-- SUPPLIED DATA follows --

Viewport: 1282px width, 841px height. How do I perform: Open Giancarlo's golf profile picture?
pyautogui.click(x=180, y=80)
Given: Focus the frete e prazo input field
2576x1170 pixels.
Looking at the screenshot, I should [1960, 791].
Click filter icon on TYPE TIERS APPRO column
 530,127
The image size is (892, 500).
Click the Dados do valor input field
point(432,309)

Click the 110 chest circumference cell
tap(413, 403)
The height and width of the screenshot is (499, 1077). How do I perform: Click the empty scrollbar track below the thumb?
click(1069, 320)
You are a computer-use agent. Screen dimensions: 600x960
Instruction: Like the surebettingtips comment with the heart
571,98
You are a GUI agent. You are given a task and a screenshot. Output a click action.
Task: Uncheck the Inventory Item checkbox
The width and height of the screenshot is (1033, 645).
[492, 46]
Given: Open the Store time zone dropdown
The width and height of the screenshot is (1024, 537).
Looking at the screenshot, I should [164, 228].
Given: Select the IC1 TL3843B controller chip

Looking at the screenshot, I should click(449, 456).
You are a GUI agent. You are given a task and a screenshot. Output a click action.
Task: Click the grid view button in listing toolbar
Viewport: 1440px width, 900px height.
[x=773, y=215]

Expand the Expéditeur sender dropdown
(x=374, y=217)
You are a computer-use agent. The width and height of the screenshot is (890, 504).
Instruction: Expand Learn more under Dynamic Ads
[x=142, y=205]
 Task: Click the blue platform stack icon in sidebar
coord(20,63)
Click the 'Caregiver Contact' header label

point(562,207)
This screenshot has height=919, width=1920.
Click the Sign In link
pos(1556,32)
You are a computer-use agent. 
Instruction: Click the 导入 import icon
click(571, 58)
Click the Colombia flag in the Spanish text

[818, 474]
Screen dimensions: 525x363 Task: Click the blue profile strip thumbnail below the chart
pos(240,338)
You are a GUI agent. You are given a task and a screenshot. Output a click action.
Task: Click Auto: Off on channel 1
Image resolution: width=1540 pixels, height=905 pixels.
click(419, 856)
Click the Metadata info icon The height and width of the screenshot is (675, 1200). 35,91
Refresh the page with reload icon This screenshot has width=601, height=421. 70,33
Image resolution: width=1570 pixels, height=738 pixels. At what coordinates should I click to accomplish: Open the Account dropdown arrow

-- SUPPLIED DATA concluded --

== EXERCISE DETAILS ==
Which of the lines above hold the word "computer"? Copy each one.

== RESPONSE BOX ==
You are a computer-use agent. Screen dimensions: 600x960
You are a computer-use agent. The width and height of the screenshot is (890, 504).
You are a computer-use agent. 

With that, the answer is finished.